** TO DO **
Select each line of the listing below that contains the string "computer". Treat uppercase and lowercase letters as distinct.

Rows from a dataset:
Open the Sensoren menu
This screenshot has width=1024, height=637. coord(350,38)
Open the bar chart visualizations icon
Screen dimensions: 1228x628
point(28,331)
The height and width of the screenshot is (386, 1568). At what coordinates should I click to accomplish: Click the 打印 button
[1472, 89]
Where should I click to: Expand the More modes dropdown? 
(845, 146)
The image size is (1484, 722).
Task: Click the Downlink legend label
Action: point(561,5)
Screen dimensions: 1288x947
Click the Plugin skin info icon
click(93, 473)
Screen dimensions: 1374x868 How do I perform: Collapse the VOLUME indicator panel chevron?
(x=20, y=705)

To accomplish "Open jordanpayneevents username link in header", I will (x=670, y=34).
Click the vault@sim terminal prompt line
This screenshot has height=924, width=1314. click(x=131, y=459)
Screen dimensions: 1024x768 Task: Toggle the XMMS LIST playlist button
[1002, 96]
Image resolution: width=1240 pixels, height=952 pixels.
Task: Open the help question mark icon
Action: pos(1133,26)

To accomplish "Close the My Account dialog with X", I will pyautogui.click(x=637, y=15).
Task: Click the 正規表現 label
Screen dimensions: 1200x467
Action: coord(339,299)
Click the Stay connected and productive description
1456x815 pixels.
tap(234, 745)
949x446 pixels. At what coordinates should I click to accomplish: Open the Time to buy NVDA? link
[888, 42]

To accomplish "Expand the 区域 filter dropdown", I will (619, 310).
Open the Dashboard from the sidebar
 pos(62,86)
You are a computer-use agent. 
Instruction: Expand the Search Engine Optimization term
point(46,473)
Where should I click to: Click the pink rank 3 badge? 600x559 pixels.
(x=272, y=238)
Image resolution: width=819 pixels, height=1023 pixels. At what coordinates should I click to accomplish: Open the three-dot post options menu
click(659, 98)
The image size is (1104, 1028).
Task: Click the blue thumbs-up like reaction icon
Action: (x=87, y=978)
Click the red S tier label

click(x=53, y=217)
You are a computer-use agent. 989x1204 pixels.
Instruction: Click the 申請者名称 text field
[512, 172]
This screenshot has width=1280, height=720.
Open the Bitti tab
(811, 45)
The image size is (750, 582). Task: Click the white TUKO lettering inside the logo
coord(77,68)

** RESULT OF THE TASK **
You are a computer-use agent. 
You are a computer-use agent. 989x1204 pixels.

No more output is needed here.